Haber Metni:
· · ·

Hrant Dink davasında karar: Erhan Tuncel 99 yıl 6 ay, Yasin Hayal 7,5 yıl, Ogün Samast ise 2,5 yıl hapis cezası

Hrant Dink davasında karar: Erhan Tuncel 99 yıl 6 ay, Yasin Hayal 7,5 yıl, Ogün Samast ise 2,5 yıl hapis cezası
TT

Hrant Dink davasında karar: Erhan Tuncel 99 yıl 6 ay, Yasin Hayal 7,5 yıl, Ogün Samast ise 2,5 yıl hapis cezası

Hrant Dink davasında karar: Erhan Tuncel 99 yıl 6 ay, Yasin Hayal 7,5 yıl, Ogün Samast ise 2,5 yıl hapis cezası

Agos Gazetesi Genel Yayın Yönetmeni Hrant Dink’in öldürülmesine ilişkin ana davadan dosyası ayrılan Erhan Tuncel 99 yıl 6 ay, Yasin Hayal 7,5 yıl, Ogün Samast ise 2,5 yıl hapis cezasına çarptırıldı. Hükümle birlikte tutuklanmasına karar verilen Erhan Tuncel, duruşma salonunda kelepçe takılarak gözaltına alındı.
Agos Gazetesi Genel Yayın Yönetmeni Hrant Dink'in öldürülmesine ilişkin ana davada, birtakım suçlar yönünden zaman aşımının dolması ihtimali bulunduğu gerekçesiyle sanıklar Yasin Hayal, Ogün Samast, Osman Hayal, Ersin Yolcu, Zeynel Abidin Yavuz, Erhan Tuncel, Ahmet İskender, Tuncay Uzundal ve Salih Hacısalihoğlu'nun dosyası ayrılmıştı. Ayrılan dosyanın karar duruşması görüldü.
İstanbul 14. Ağır Ceza Mahkemesi'nde görülen duruşmaya tutuklu sanıklar SEGBİS yoluyla katılırken, tutuksuz sanık Erhan Tuncel duruşma salonunda hazır bulundu. Dink ailesi avukatları ve sanık avukatları da duruşmaya katıldı.

· · ·

Görev Listesi:
A) Hrant Dink davası haberinde "Agos Gazetesi Genel Yayın Yönetmeni Hrant Dink’in" kelimelerinin geçtiği yerden başlayın, "karar duruşması görüldü." kelimelerinden sonra durun ve bu bölümü aynen tekrar yazın.
B) Hrant Dink davası haberine göre karar duruşması hangi mahkemede görüldü?
C) Lütfen Hrant Dink davası haberini son cümlesinden sonra devam ettirin.

Veri Kümesinden Alıntı:
· · ·

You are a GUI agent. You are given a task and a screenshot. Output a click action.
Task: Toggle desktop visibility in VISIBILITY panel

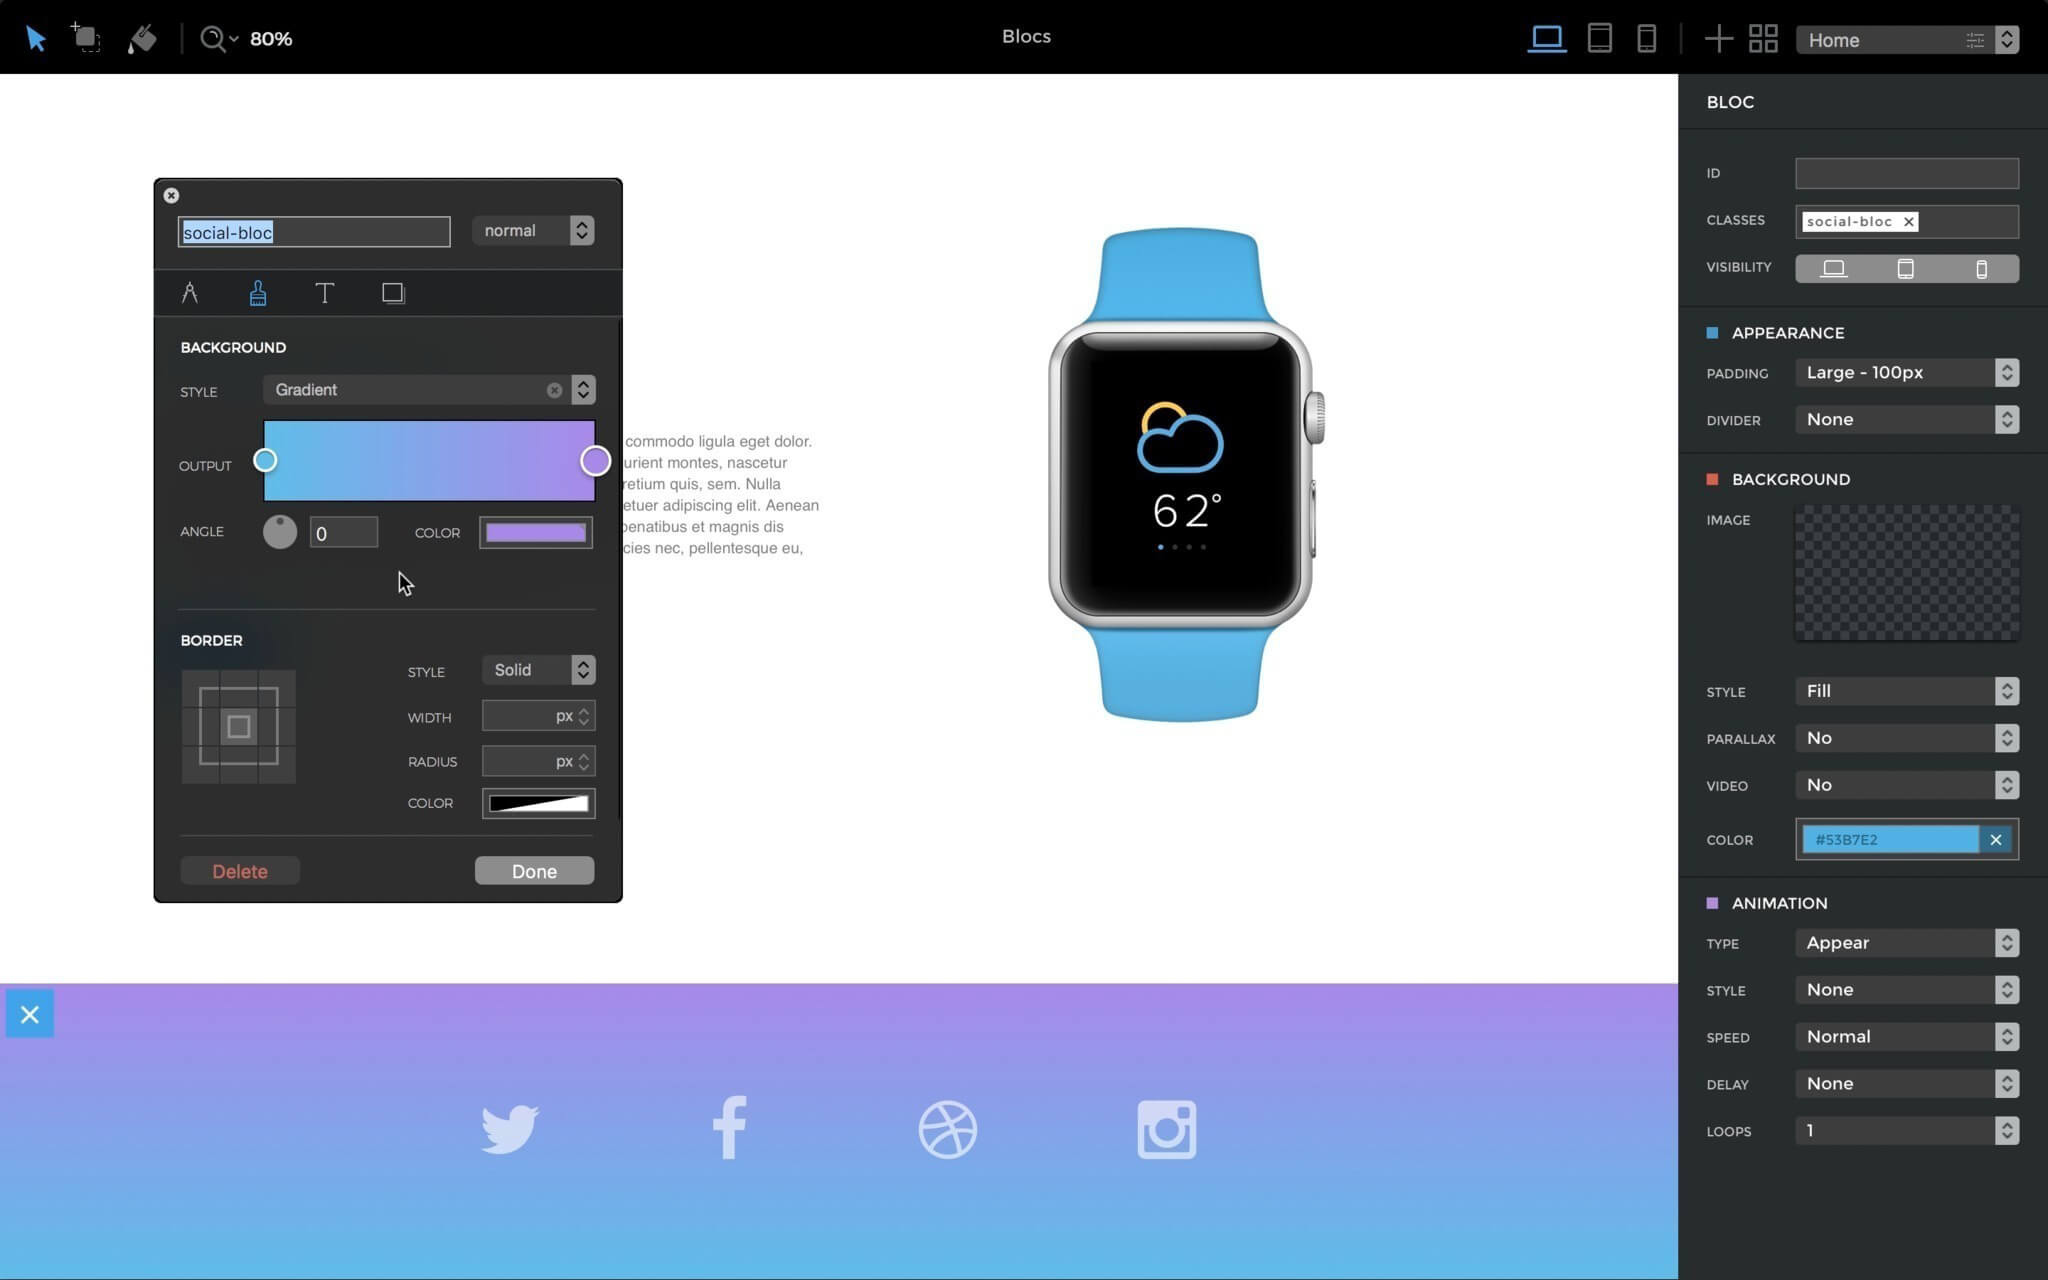(1833, 268)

· · ·

Alıştırma Cevapları:
A)
Agos Gazetesi Genel Yayın Yönetmeni Hrant Dink’in öldürülmesine ilişkin ana davadan dosyası ayrılan Erhan Tuncel 99 yıl 6 ay, Yasin Hayal 7,5 yıl, Ogün Samast ise 2,5 yıl hapis cezasına çarptırıldı. Hükümle birlikte tutuklanmasına karar verilen Erhan Tuncel, duruşma salonunda kelepçe takılarak gözaltına alındı.
Agos Gazetesi Genel Yayın Yönetmeni Hrant Dink'in öldürülmesine ilişkin ana davada, birtakım suçlar yönünden zaman aşımının dolması ihtimali bulunduğu gerekçesiyle sanıklar Yasin Hayal, Ogün Samast, Osman Hayal, Ersin Yolcu, Zeynel Abidin Yavuz, Erhan Tuncel, Ahmet İskender, Tuncay Uzundal ve Salih Hacısalihoğlu'nun dosyası ayrılmıştı. Ayrılan dosyanın karar duruşması görüldü.

B) İstanbul 14. Ağır Ceza Mahkemesi'nde.

C)
‘Etkin pişmanlık uygulanmasını talep ediyorum'
Duruşmada savunma yapan sanık Ogün Samast, “Çıkar amaçlı suç örgütü iddiasını kabul etmiyorum. İstanbul Emniyet Müdürü Celalettin Cerrah da örgüt olmadığını, mahalle arkadaşı olduğumuzu söylemişti. Örgüt üyesi olduğumuzu kabul etmiyorum. Yasin Hayal'in önceki suçunun ise bizimle ilgisi yoktur. Şahsıma etkin pişmanlık uygulanmasını arz ederim. Gerçekleri hiç gizlemeden anlattığım da biliniyor. Psikolojik durumumun da gözetilerek karar verilmesini talep ediyorum” dedi.
‘Basına azmettirici olarak duyuruldum'
Davaya ilişkin savunma yapan sanık Erhan Tuncel, “Suikasttan bir yıl önce eylemi emniyet birimlerine bildirdim ve benim ismini verdiğim kişiler cinayeti işledi. Ardından adım azmettirici olarak basına duyuruldu. İhbarcı olmama rağmen ben suçlandım. Kamu görevlileri aklanmaya çalışıldı. Yasin Hayal'e bu eylemi yapmamasını söyledim ama kendisi ne pahasına olursa olsun Hrant Dink'e bu eylemi yapacağını bana söyledi. Ben bunu böyle polise bildirdim. Hrant Dink resimlerini ben vermeseydim kendileri çıkartacaktı. Kimliğim açığa çıkmasın diye” ifadelerini kullandı.
‘Anayasal düzenin ortadan kaldırılması amaçlanmıştır'
Duruşmada söz alan Dink ailesinin avukatı Hakan Bakırcıoğlu, “Anayasal düzeni ortadan kaldırıp ırkçı totaliter bir rejim inşasını amaçlayan örgütün faaliyeti doğrultusunda Hrant Dink cinayetini gerçekleştiren sanıkların suçları bu açıdan cezalandırılmalıdır. Hrant Dink cinayeti sanıklarının da içinde olduğu bu örgüt anayasal düzeni ortadan kaldırmayı amaçlamıştır. Faşist bir düzeni kurmayı amaçlamış ırkçı bir yapı söz konusudur” dedi.
Savunmaların alınmasının ardından karar öncesi sanıklara son sözleri soruldu.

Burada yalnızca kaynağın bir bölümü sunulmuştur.